SNFGE SNFGE
 
Thématique :
- Endoscopie/Imagerie
Originalité :
Réexamen
Solidité :
Intermédiaire
Doit faire évoluer notre pratique :
Dans certains cas
 
 
Nom du veilleur :
Professeur Emmanuel CORON
Coup de coeur :
 
 
Clinical Gastroenterology and Hepatology
  2018/08  
 
  2018 Aug;16(8):1209-1219.e9.  
  doi: 10.1016/j.cgh.2017.11.007.  
 
  Comparative Efficacy of Colonoscope Distal Attachment Devices in Increasing Rates of Adenoma Detection: A Network Meta-analysis  
 
  Facciorusso A, Del Prete V, Buccino RV, Della Valle N, Nacchiero MC, Monica F, Cannizzaro R, Muscatiello N  
  https://www.ncbi.nlm.nih.gov/pubmed/29133257  
 
 

Abstract

BACKGROUND & AIMS:

Several add-on devices have been developed to increase rates of colon adenoma detection (ADR).
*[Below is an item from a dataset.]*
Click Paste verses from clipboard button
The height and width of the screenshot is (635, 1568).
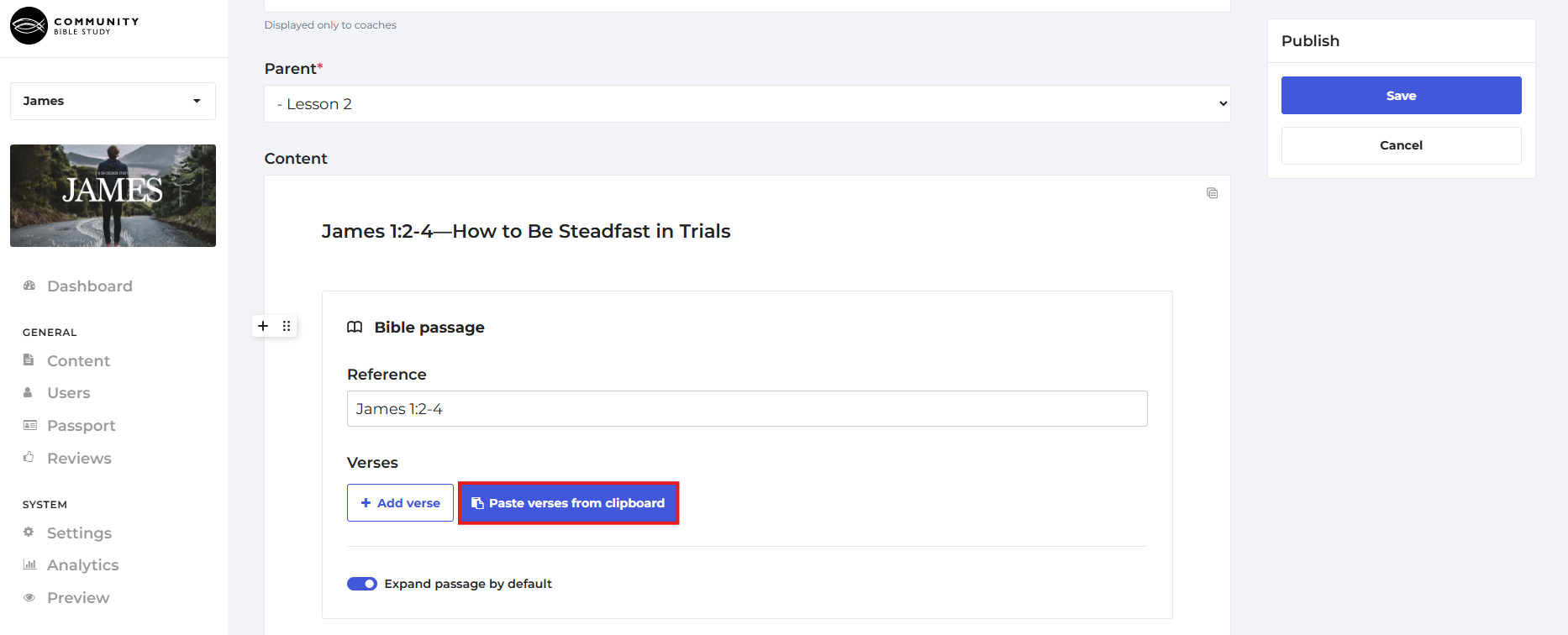568,503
We assessed their overall and comparative efficacy, and estimated absolute magnitude of benefit through a network meta-analysis.

METHODS:

We searched the PubMed/Medline and Embase database through March 2017 and identified 25 randomized controlled trials (comprising 16,103 patients) that compared the efficacy of add-on devices (cap; Endocuff; Arc Medical Design Ltd, Leeds, UK, and Endorings; Us Endoscopy, Mentor, OH) with each other or with standard colonoscopy. The primary outcome was ADR; secondary outcomes included rate of polyp detection, and rate of and time to cecal intubation. We performed pairwise and network meta-analyses, and appraised quality of evidence using Grading of Recommendations Assessment, Development and Evaluation. We estimated the magnitude of increase in ADR by low-performing endoscopists (baseline ADR, 10%) and high-performing endoscopists (baseline ADR, 40%) with use of these devices.

RESULTS:

Overall, distal attachment devices increased ADR compared with standard colonoscopy (relative risk [RR], 1.13; 95% CI, 1.03-1.23; low-quality evidence), with potential absolute increases in ADR to 11.3% for low-performing endoscopists and to 45.2% for high-performing endoscopists. In a comparative evaluation, we found low-quality evidence that Endocuff increases ADR compared with standard colonoscopy (RR, 1.21; 95% CI, 1.03-1.41), with anticipated increases in ADR to 12% for low-performing endoscopists and to 48% for high-performing endoscopists. We found very low quality evidence to support the use of Endorings (RR, 1.70; 95% CI, 0.86-3.36) or caps (RR, 1.07; 95% CI, 0.96-1.19) vs standard colonoscopy for increasing ADR. The benefit of one distal attachment device over another was uncertain due to very low quality evidence.

CONCLUSIONS:

Based on network meta-analysis, we anticipate only modest improvement in ADRs with use of distal attachment devices, especially in low-performing endoscopists.

 

 
Question posée
 
Faut-il mettre un capuchon distal pour améliorer la détection des adénomes coliques ?
 
Question posée
 
Cette méta-analyse regroupant 16103 patients à partir de 25 études randomisées montre un bénéfice, quoique modeste, à l’utilisation d’un capuchon distal, en particulier pour les endoscopistes ayant un taux de détection des adénomes faible.
 
Commentaires

La très grande hétérogénéité des études en terme de critère de jugement principal rend ce type de méta-analyse ardue…mais elle conforte l’intérêt potentiel des capuchons distaux (le principal problème étant finalement médico-économique).